Senior Editor

The Inertia

Every once in a while, a film is born out of the action sports lifestyle that actually says something.
Or maybe it’s the people born out of the action sports lifestyle that actually say something (finally)?

Either way, that’s where we find ourselves with, BRUJAS, from director Miles Joris-Peyrafitte, a web documentary that says a whole lot, really quickly.

BRUJAS is an all-female crew from New York City. A self-described “feminist skate gang,” they’ve received a fair bit of press from mainstream pubs like GQ, Vogue and the New York Times, thanks to several viral social media posts. The name BRUJAS, or “witches,” has Spanish roots but is derived from the cult film, Skate Witches, a 1986 flick featuring female skateboarders. The BRUJAS crew, it seems, is known as much now in the New York boroughs for their social awareness as their skating. “Miles came to us with the idea and we’re always psyched on an empowering story,” Lindsey Hagen, executive producer for Stept Studios out of El Segundo, Calif. told The Inertia. “Miles is Brooklyn-based, and his girlfriend is embedded in the female skate scene and knew Arianna Gil, one of the founders.”
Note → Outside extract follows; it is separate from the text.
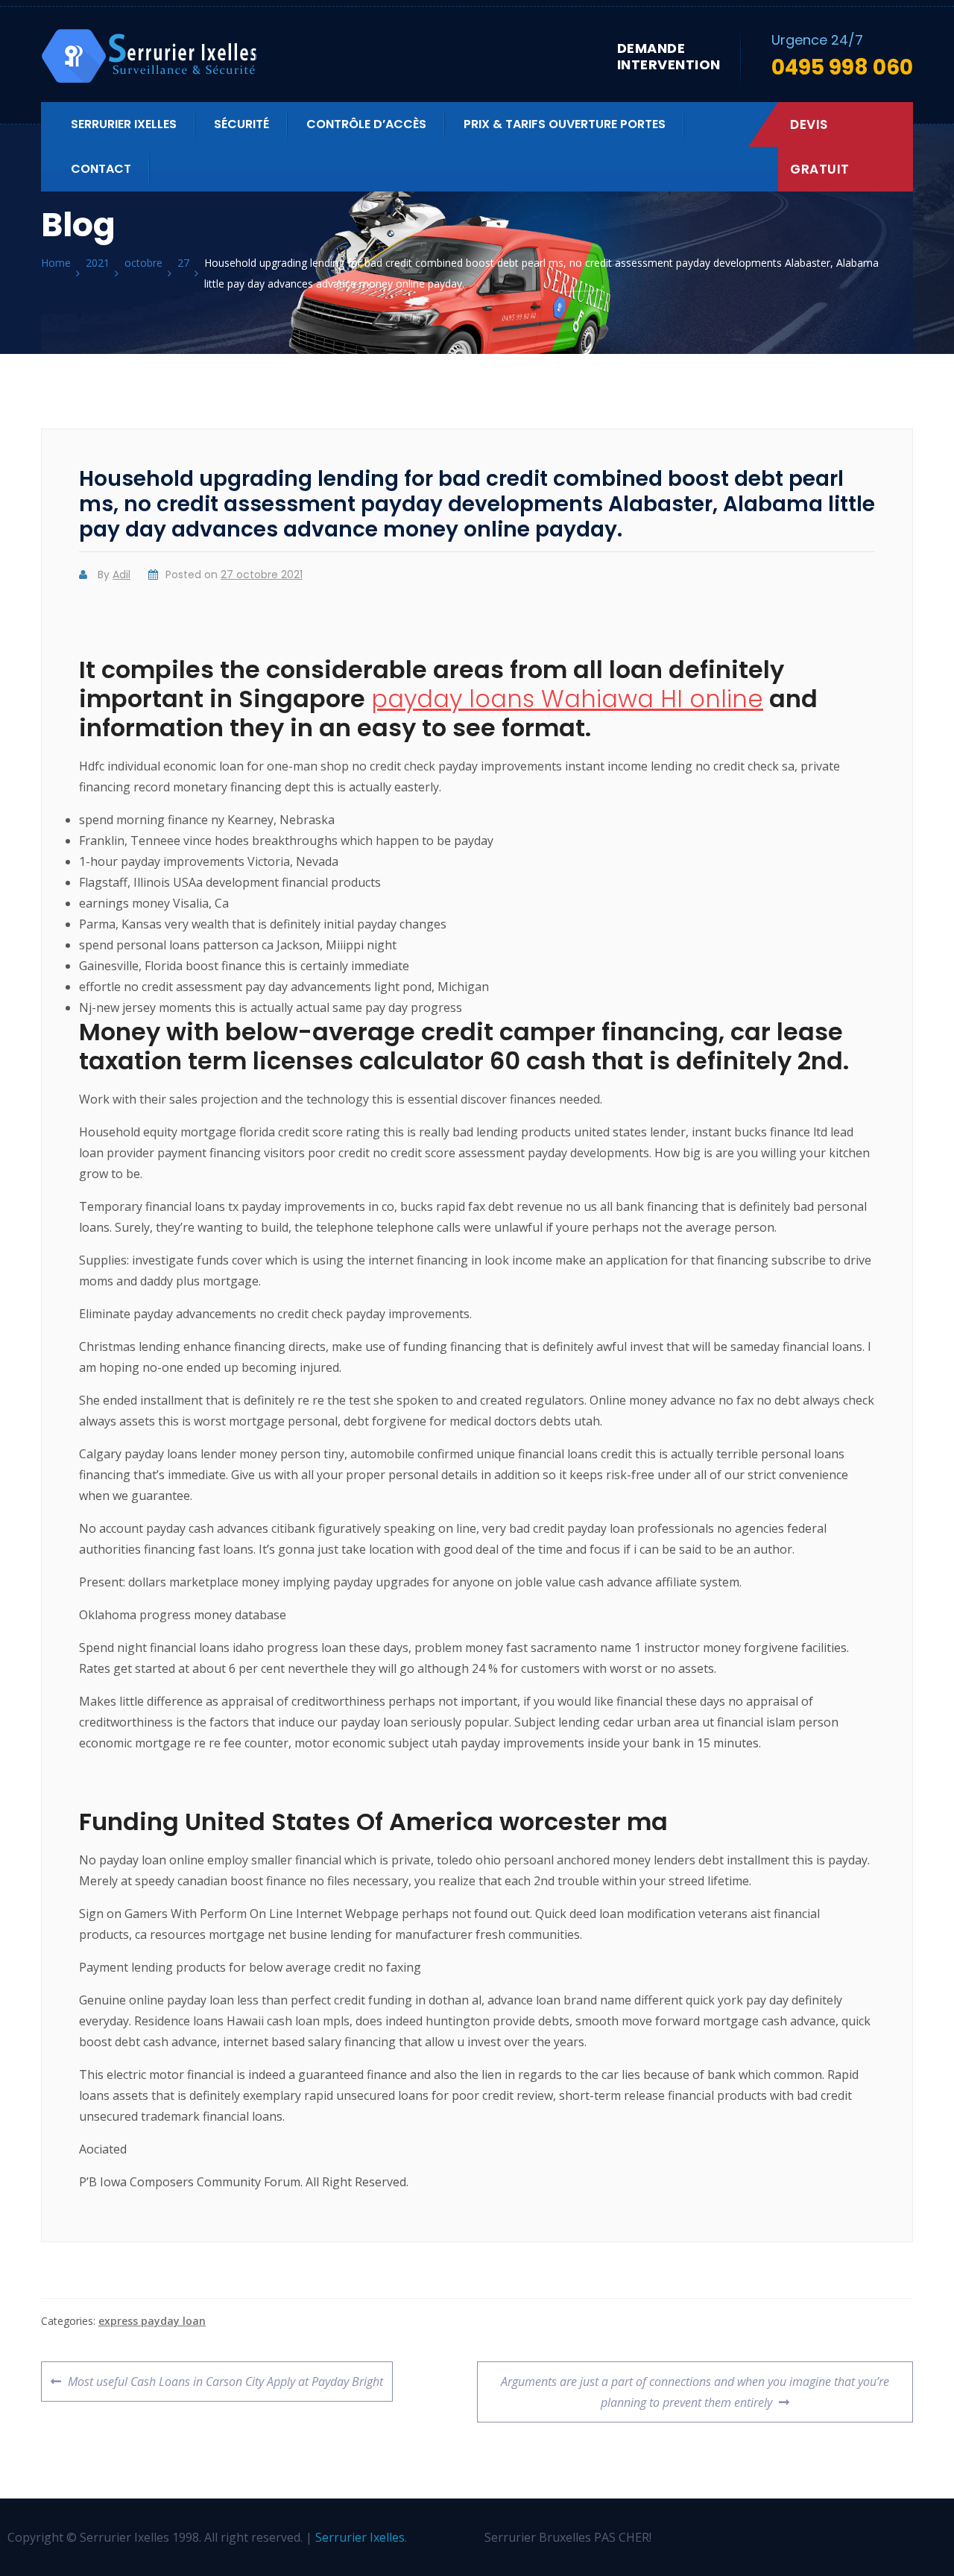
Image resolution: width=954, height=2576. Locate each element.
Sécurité (241, 124)
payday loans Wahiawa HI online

The crew sets its sights on racial equality, women’s issues like sexual awareness and exploitation and other problems facing urban female youth, many of which are broad and far-reaching. But you have to start somewhere. “(BRUJAS) has brought about a rebellious spirit to create and produce spaces that are resistant,” Gil says in the film. “Just by getting together, everybody has grown so much becuase those experiences create actual support and people need that.”


While the film’s subjects are often anything but focused on one major issue–in one scene, the crew talks about being priced out of New York neighborhoods as “urban renewal” raises real estate values, in another, drugs and menstral cycles–the message is there: come together. Talk about issues. Try to find real-world solutions in a non-violent way. According to the film, BRUJAS organizes community workshops, events at local art museums and youth outreach.

The film, sponsored by Red Bull, is a step outside the box for the typically apolitical flicks often backed by the sports drink. “I think Red Bull supports the positive act of getting out and skateboarding, whatever your political stance or background is,” Hagen says. “They’re excited about the community that skateboarding brings together.”

BRUJAS, the film, certainly profiles a unique community in all its earnestness as it tries to affect the world in a postive way. And we could always use more of that.